Cependant, c’est probablement Ségolène Derudder, graphiste et illustratrice naviguant entre Paris et Biarritz, qui a le plus profondément marqué l’âme du domaine. Chargée de donner vie aux espaces communs, elle y a déployé des fresques oniriques. En levant les yeux vers le plafond de la salle à manger, on peut d’ailleurs y surprendre un angelot aux cheveux bleus jouant du violon. « Son œuvre regorge de détails espiègles de ce genre », souligne la propriétaire avec enthousiasme.

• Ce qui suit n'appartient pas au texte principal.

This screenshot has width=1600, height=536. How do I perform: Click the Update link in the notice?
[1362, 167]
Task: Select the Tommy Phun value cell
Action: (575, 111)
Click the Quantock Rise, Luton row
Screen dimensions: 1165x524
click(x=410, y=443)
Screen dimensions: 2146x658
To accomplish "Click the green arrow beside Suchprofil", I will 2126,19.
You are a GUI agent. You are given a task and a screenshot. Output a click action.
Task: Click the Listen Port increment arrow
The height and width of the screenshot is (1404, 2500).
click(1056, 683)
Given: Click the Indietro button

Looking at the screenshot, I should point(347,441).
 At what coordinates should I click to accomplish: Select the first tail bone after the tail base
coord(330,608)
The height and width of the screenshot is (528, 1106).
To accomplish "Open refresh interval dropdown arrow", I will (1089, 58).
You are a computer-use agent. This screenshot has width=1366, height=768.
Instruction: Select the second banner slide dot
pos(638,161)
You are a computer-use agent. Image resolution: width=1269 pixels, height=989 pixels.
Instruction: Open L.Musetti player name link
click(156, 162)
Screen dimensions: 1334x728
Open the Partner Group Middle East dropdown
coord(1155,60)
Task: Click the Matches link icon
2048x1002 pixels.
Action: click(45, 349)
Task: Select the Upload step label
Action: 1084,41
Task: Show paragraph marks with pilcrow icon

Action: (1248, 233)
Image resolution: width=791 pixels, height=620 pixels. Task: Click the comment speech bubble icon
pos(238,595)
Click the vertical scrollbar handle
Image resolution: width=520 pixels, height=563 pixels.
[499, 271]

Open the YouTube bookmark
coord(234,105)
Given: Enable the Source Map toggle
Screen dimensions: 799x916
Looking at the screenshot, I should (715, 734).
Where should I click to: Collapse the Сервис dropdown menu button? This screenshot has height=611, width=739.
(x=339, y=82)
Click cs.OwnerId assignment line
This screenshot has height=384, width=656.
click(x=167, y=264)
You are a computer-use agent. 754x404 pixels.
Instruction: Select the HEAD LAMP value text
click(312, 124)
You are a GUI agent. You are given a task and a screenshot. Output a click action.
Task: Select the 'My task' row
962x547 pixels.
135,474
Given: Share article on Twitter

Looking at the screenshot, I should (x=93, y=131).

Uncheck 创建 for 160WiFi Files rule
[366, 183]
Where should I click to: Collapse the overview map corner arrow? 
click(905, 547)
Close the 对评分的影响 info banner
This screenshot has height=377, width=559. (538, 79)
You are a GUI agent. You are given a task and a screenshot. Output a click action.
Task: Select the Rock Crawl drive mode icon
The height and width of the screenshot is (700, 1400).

Un aménagement sur mesure aux finitions d’orfèvre

Le mobilier et la décoration témoignent d’un soin exigeant. La maîtresse des lieux a elle-même esquissé une grande partie des pièces : des chaises d’inspiration Napoléon III qui encadrent les tables du restaurant, jusqu’aux têtes de lit en bois, tables basses et bureaux qui équipent les chambres. L’éclairage et les ornements prolongent ce niveau de détail, avec des luminaires muraux et des vases aux motifs botaniques façonnés spécifiquement par l’atelier de céramique DM Création. Ce dialogue permanent entre modernité et patrimoine donne l’illusion que certaines finitions très actuelles, à l’image des incrustations en marbre noir du parquet ou des délicates boiseries sculptées en feuilles de vigne, appartiennent à la demeure depuis ses fondations.

Une table qui prolonge l’évasion

Le voyage sensoriel s’étend naturellement à l’assiette. Au Patiné, le restaurant de l’hôtel, le chef Cyril Coutin propose une partition culinaire vibrante, où la beauté des dressages n’a d’égal que la justesse des saveurs. Une expérience gastronomique globale qui, à elle seule, donne irrésistiblement envie de réserver une nuit supplémentaire pour s’attabler une fois de plus dans ce décor hors du temps.